I think Jacob commits the opposite error, failing to discount the future. If Manhattan real estate is worth "hundreds of billions of dollars" as an asset, then it's worth tens of billions of dollars a year as a value-stream. If we're talking something like Hurricane Sandy causing $33 billion in property damage in New York, that's maybe one year of the property market's value. That's a quite small "weather tax" in the grand scheme of things, and if we're talking a multi-century trend, well, it might come time to contemplate taking down the skyscraper after a few hundred years, assuming the world hasn't perished in a global thermonuclear war where Manhattan was the first target and assuming that the city still prospers.

And remember that Manhattan is an island literally named "many hills". The Financial District is low-lying but only because it's artificial land. Midtown would be pretty solidly unaffected for a good little while.




Also, because we've lost the ability to build things in the US, we've forgotten that low lying land is a solvable problem. In fact, we already solved that problem in FiDi back before we gave up the social technology of building things.

(Just look at our inability to build subways - something we were capable of 100 years ago and which desperately poor India and China do today.)

When push comes to shove, we can just pay the Dutch or Singaporeans a lot of money to fix things for us.


I think in the US is the environmental regulations and other similar approvals and higher labor costs.

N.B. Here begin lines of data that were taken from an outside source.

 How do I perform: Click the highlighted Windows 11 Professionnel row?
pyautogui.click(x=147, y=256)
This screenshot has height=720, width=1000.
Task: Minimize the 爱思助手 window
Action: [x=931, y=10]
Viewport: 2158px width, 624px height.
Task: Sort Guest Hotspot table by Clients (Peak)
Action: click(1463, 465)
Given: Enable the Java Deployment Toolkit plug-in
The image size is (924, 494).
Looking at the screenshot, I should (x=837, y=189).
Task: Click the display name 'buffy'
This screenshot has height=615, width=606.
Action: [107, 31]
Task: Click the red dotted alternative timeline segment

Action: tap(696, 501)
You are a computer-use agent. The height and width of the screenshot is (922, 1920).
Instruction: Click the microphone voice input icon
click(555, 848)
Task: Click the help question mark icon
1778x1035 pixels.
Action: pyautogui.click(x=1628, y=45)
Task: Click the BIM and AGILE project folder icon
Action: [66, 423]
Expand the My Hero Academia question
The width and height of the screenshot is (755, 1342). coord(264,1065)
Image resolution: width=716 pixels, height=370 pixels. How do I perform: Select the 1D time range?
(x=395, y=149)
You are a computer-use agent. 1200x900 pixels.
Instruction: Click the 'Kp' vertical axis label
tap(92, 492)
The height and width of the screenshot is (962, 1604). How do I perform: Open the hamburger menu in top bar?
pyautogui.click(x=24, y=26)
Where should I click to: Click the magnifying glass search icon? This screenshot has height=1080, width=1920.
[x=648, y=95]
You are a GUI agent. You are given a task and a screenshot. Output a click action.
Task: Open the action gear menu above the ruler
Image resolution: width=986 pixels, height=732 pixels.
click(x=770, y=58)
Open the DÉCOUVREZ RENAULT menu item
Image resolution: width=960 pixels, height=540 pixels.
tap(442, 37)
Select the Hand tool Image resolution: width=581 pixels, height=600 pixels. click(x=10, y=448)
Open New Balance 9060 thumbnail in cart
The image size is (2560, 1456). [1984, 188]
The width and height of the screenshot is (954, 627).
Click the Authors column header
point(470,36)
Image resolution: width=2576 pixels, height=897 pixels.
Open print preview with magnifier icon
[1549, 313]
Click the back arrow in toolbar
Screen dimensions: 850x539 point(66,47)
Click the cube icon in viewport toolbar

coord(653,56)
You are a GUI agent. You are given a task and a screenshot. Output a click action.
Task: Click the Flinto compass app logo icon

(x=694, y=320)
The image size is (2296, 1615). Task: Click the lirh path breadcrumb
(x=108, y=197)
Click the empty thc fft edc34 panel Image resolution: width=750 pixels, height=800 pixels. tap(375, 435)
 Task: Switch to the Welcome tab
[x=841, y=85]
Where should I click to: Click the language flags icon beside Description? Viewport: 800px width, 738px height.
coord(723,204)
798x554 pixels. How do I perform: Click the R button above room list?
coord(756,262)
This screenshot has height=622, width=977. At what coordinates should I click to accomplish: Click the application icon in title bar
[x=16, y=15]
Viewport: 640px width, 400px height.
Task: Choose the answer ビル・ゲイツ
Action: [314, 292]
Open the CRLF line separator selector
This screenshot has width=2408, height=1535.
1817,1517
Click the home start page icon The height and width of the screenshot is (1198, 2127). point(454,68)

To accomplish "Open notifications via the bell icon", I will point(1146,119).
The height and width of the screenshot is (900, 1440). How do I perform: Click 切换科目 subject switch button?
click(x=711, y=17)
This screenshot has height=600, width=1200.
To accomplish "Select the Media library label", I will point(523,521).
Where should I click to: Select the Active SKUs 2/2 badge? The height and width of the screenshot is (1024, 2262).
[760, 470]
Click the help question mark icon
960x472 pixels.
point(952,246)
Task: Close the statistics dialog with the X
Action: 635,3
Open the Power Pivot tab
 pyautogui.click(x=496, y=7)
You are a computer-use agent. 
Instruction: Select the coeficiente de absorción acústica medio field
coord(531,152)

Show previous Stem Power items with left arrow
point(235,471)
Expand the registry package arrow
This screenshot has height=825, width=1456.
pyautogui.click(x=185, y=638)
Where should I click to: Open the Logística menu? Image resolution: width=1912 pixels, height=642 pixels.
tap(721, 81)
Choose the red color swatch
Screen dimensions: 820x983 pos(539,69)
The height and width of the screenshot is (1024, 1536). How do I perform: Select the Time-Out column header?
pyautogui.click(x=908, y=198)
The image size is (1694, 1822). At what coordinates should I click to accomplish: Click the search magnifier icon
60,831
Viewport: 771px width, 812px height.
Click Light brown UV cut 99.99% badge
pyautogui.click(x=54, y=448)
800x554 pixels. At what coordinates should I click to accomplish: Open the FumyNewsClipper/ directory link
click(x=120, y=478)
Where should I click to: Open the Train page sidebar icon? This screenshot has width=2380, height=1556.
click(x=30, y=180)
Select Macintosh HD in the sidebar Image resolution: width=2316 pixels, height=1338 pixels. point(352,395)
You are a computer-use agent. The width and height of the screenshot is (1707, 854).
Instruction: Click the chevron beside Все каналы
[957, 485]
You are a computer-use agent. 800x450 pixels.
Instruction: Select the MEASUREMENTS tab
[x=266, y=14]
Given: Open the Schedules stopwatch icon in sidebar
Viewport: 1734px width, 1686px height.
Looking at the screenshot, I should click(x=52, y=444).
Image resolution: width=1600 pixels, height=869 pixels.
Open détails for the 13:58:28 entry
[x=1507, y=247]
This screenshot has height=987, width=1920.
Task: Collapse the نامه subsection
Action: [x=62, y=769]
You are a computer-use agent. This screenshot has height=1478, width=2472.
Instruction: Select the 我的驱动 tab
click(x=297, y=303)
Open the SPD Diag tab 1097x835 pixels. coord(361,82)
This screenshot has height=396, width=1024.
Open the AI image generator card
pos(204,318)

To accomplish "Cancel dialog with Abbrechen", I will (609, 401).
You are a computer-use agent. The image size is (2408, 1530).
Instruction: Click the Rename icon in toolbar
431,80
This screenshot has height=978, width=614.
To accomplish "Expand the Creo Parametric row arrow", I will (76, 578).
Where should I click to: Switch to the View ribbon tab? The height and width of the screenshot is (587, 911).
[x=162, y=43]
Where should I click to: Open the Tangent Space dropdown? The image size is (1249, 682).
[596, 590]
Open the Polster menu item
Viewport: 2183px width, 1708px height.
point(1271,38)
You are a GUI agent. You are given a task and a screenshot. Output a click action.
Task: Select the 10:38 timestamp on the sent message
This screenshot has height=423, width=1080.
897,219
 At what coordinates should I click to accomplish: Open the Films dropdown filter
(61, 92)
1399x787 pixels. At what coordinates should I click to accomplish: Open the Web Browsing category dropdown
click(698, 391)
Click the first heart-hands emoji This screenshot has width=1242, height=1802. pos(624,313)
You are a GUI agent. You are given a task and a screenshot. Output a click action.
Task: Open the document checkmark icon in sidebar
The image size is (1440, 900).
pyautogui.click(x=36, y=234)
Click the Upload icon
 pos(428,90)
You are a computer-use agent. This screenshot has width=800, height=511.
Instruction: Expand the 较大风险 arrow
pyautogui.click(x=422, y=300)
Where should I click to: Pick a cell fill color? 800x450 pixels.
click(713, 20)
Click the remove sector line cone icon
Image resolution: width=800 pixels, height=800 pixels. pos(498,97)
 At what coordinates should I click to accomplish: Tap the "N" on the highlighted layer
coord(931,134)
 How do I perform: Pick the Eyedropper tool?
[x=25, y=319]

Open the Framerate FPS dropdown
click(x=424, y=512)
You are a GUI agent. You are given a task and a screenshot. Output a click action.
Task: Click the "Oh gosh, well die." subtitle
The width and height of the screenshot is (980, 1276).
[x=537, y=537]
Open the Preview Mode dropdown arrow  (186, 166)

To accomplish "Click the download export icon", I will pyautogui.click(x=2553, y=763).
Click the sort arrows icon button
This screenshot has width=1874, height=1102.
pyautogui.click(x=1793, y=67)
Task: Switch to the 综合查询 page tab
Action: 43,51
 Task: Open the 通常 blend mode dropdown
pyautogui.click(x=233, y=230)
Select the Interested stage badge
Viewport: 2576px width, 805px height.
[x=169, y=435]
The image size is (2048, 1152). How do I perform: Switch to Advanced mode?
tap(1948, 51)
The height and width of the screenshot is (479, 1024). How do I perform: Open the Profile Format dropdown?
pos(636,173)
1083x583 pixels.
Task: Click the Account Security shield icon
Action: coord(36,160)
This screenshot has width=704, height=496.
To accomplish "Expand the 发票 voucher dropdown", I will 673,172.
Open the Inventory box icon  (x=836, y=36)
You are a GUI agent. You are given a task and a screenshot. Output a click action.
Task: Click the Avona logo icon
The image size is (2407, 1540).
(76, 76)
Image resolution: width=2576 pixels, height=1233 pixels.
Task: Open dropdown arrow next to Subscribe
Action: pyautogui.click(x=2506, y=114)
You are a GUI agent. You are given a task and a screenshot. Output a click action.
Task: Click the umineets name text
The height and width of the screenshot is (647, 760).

In terms of environmental regulations, much time and money is spend researching and mitigating damage to every little critter and vegetation. That bare field you are building over could be home to some rare field cricket and you have to find a new home for them. In some other countries they just bulldoze over that field and be done with it. I got a little experience on this working for an engineering company fresh out of college. They had to write reams of reports documenting what they found in some former military bases before cleanup. From my understanding nobody ever read those documents... they just read summaries.

I have a college buddy who works for the state transportation department in the engineering design division and he tells me all the red tape he has to go through in expanding a highway. They find a couple of native american artifacts during a dig and suddenly things are halted while that is being investigated. When they widened a highway, some people in adjacent houses started complaining even though the highway existed before those houses were build and space was set aside for future expansion. He ended up adding noise barriers to placate them. Then you have nimbys who will fight and further development.

We use highly skilled union workers for public projects in the US while India and likely China use low cost day laborers. They get paid quite low wages.


> Also, because we've lost the ability to build things in the US

We have the ability. It's just that we've decided having a political process with umpteen layers of environmental review, and having "prevailing wage+" labor unions (who contribute to re-election campaigns) do the construction, is more important than having nice things.

(+ the "prevailing wage", of course, being not the average or median wage, but the highest wage out there.)


I think the concept of "social technology" is an important one.

http://thefutureprimaeval.net/social-technology-and-anarcho-...

While we have the machines and such needed to build a subway or build a bridge, we no longer have the capacity to organize men in such an endeavor.


Lies! Technology and history don't exist. I bet you haven't even contemplated the world your grandchildren will inherit more than a couple times today.


> If we're talking something like Hurricane Sandy causing $33 billion in property damage in New York, that's maybe one year of the property market's value. That's a quite small "weather tax" in the grand scheme of things,

That's fine in theory. And if the US could get rid of federal flood insurance and not spend any government money fixing up New York when the next storm does damage, then it might be a fine state of affairs. But I don't know anyone who seriously thinks those are politically achievable, much less desirable goals.